ラヴァンドゥの海に朝日が昇り始めた午前7時頃のこと。潜水ダイバー避難用の巨大な装備が、水面下40メートル以内では固定不能であることが判明する。少しの波を受けて船が揺れると、装備も一緒に揺れてしまうのだ。これでは避難用には使えない。大急ぎで他の装備を探す間にフィルム・テストにトライする。あらゆる深さ、時間帯、照明の有り無し、等々を加味して3種類のカメラをテストするも、カメラの中に海水が浸入。しかも、ペトロンは水中での画角を確認するためのビデオ・ファインダーを作ると約束していたのに、それを作っていなかった。ファインダー作りには15日間必要だという。そんなには待てない。なので、急遽水中撮影はスポルティフというファインダーを使って照準を合わせることになる。それはプレキシグラス(自動車に使われる安全ガラス)で出来た板状のファインダーで、映像の焦点を示す十字の印が付いていた。ただ、これだと俳優に照準を合わせる場合、彼が近づいたり離れたりする度に焦点がぼけてしまう。まして、水中では何もかもが常に揺れ動いているので、カメラと俳優の距離を一定に保つことなど至難の業だ。
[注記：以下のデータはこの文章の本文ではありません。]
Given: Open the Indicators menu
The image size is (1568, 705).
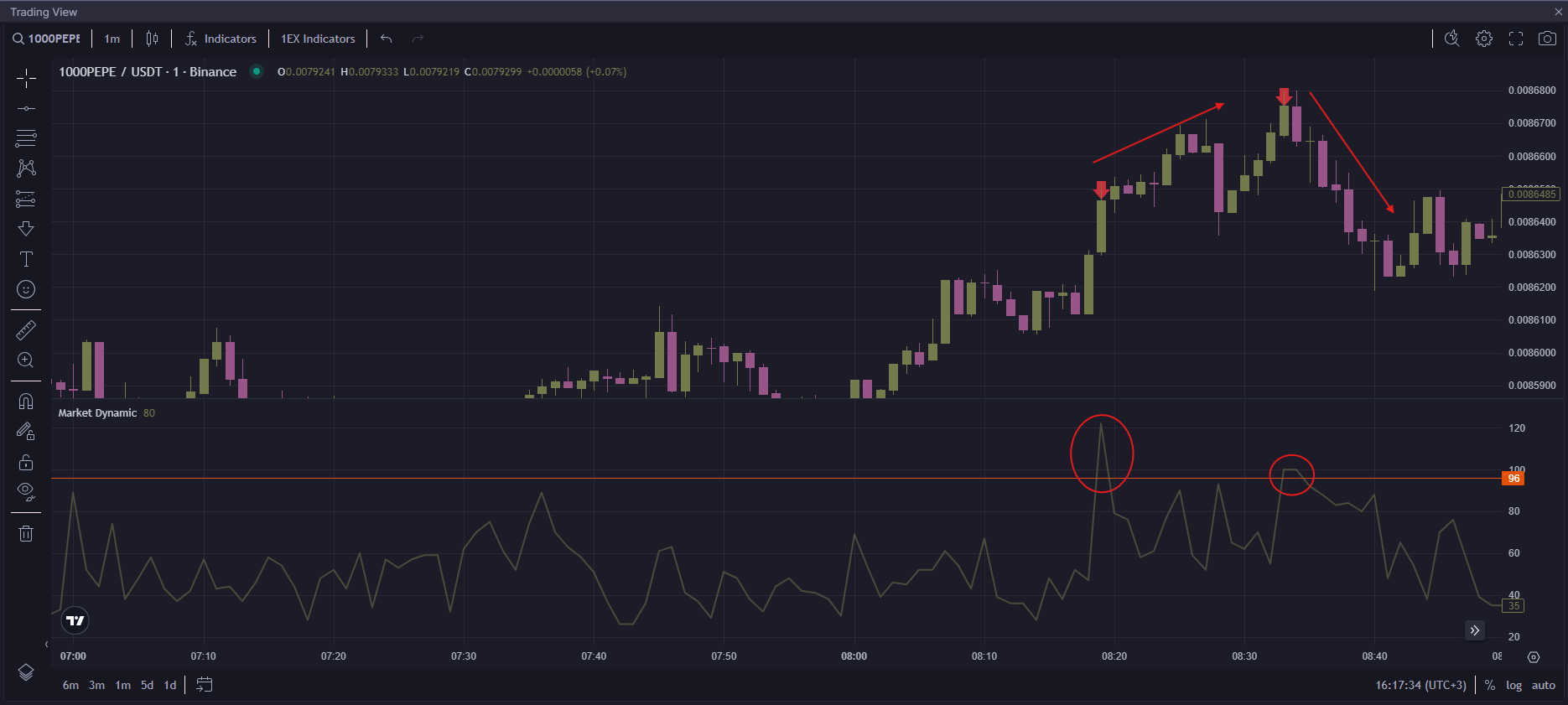Looking at the screenshot, I should [221, 39].
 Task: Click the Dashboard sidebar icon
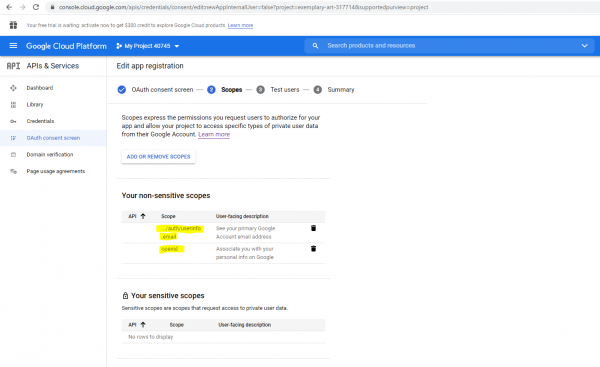point(13,88)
『グラン・ブルー』© Photofest / Getty Images
船は装備を揺らし、海流がカメラを流し、カメラマンのゴーグルは雲って視界を狂わせる。まさに海中の悪夢以外の何ものでもなかった!
船上も酷い惨状だった。ベッソンに言わせると映画のスタッフには散らかし屋が多いらしく、そこら中に機材を放置したまま作業に移る癖があり、船が揺れる度にスパナやトランシーバーがデッキから滑り落ちて海中に落下していく。頼みのチーフカメラマン、カルロ・ヴァリーニにも大いに問題があった。彼は事前にプールで訓練を積んでから撮影に臨んだのだが、実際の海は勝手が違ったようで、ある時は身に付ける重りが少なすぎてコルク栓のように水面に浮き上がったかと思えば、翌日には重りが多すぎて鉄の玉のようにどんどん潜っていってしまい、あやうくジャック・マイヨールの記録を死んで塗り替える前に彼を捕まえなければならなかった。
『グラン・ブルー』© Photofest / Getty Images
そして、ベッソンはスポルティフと格闘していた。このタイプのファインダーの難点はラッシュを見るまで画角が確認できないことで、ラッシュ現像のためにフィルムをパリに送り、それをチェックするのに3日もかかった。最初のラッシュは惨たんたるものだった。水にはまだ冬の名残の粒子がいっぱい残っていて、画角の位置も下過ぎる。十字を修正する。さらに3日後、今度は画角の位置が高過ぎる。そのまた3日後は太陽光がなく、再び足踏み。空いた時間を夜間の海中撮影に切り替える。さらなる難題が持ち上がる。南仏特有のミストラルという嵐のせいで、照明は頻繁に消え、船上の機材は吹き上げられ、固定ロープは次々と外れていく。真っ暗がりの中、全員撮影を中断して浮上を余儀なくされる。
この間、12日間の悪戦苦闘でスタッフ&キャスト全員が3キロ痩せたというが、ベッソンもそうだったかは定かではない。